▶ **Task to complete**:
Please reproduce the data below exactly, from the first line through the line containing "settlement agreement (65, 619)", and leave every later line out.

[Records from a collection]

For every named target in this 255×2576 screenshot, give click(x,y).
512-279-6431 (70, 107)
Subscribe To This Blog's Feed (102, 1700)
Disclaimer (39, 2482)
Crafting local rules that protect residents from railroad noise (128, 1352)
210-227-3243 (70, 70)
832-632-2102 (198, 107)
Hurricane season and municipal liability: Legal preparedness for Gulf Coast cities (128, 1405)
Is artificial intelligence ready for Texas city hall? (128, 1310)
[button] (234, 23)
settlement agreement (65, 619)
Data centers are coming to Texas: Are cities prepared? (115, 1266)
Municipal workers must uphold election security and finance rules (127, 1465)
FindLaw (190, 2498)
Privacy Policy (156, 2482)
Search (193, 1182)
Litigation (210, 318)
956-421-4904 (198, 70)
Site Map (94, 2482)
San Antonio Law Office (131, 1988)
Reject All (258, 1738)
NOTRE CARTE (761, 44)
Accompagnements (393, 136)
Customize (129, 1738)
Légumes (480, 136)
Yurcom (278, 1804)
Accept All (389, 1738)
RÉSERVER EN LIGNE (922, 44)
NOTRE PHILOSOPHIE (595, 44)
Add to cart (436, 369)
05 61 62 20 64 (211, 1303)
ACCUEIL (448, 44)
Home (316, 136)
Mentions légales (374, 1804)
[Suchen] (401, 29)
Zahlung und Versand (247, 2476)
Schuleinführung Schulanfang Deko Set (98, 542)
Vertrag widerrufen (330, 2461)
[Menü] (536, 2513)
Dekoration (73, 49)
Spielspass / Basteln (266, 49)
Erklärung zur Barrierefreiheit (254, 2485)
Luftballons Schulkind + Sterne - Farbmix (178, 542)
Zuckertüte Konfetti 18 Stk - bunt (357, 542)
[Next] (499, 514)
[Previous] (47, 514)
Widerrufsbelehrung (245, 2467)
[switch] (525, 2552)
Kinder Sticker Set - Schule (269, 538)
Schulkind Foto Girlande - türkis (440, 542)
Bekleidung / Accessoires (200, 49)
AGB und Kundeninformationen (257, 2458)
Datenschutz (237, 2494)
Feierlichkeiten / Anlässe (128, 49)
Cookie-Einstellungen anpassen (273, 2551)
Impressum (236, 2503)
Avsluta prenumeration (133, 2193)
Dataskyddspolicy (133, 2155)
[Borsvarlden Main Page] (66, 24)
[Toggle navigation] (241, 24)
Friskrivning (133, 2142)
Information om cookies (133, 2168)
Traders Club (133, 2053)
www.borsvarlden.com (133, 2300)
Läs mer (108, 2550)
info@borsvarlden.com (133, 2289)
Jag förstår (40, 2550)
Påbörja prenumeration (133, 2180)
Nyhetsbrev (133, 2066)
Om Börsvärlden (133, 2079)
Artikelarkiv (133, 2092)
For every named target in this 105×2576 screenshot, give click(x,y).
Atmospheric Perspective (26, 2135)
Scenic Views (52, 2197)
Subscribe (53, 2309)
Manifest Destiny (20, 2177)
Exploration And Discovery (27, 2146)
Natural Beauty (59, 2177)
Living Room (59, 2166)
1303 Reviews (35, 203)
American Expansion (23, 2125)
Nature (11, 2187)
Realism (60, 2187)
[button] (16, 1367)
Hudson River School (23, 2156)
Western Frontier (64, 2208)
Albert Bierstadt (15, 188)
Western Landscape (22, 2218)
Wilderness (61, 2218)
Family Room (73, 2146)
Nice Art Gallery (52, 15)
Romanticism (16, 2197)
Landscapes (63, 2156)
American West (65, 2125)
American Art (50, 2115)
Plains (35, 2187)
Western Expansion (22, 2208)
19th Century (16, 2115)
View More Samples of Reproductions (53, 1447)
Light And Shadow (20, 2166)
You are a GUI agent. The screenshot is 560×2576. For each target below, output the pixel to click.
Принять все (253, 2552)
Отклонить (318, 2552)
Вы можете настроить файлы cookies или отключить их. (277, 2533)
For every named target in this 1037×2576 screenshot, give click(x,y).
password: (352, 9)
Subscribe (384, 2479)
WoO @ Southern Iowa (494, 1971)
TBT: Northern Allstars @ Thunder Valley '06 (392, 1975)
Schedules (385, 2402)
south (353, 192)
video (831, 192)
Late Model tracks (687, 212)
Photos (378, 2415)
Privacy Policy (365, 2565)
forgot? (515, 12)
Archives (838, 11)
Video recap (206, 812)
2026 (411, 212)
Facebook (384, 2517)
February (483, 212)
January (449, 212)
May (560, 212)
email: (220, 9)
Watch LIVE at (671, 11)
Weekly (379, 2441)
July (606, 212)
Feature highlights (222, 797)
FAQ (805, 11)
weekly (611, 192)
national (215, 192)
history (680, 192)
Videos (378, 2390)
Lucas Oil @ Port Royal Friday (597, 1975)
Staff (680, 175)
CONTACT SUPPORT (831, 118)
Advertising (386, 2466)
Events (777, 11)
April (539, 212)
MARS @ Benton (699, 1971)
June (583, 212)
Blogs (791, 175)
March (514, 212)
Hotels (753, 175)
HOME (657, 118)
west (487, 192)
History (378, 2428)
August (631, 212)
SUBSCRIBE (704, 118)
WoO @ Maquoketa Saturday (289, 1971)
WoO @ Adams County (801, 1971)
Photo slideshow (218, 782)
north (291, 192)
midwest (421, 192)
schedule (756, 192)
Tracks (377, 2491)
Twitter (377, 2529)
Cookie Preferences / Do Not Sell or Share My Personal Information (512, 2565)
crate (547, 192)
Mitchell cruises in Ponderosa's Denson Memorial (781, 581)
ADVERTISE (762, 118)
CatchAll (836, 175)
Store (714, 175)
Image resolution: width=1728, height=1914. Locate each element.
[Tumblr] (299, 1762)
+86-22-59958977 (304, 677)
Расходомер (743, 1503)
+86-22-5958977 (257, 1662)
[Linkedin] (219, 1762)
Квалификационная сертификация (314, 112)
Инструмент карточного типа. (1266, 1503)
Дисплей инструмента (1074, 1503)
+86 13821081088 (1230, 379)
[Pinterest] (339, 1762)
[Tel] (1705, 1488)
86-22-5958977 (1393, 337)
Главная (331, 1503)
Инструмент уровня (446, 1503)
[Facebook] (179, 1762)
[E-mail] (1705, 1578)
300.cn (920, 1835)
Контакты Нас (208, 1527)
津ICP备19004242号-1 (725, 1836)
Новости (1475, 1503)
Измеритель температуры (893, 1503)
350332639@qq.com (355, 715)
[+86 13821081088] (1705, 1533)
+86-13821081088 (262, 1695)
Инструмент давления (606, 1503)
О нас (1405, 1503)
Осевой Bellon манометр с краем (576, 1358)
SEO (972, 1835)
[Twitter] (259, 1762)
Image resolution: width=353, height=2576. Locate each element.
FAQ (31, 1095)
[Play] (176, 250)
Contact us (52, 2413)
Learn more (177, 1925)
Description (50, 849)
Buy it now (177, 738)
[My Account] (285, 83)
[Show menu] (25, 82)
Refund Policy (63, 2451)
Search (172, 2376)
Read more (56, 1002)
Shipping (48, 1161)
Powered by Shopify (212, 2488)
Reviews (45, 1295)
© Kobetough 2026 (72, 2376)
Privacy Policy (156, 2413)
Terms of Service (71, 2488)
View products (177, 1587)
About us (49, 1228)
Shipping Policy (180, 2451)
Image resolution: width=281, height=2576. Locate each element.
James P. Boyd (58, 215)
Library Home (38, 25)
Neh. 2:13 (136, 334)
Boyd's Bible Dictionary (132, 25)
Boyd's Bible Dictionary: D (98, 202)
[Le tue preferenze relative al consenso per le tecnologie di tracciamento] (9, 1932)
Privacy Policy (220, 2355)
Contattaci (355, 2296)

▶ **Result**:
For every named target in this 255×2576 screenshot, give click(x,y).
512-279-6431 (70, 107)
Subscribe To This Blog's Feed (102, 1700)
Disclaimer (39, 2482)
Crafting local rules that protect residents from railroad noise (128, 1352)
210-227-3243 (70, 70)
832-632-2102 (198, 107)
Hurricane season and municipal liability: Legal preparedness for Gulf Coast cities (128, 1405)
Is artificial intelligence ready for Texas city hall? (128, 1310)
[button] (234, 23)
settlement agreement (65, 619)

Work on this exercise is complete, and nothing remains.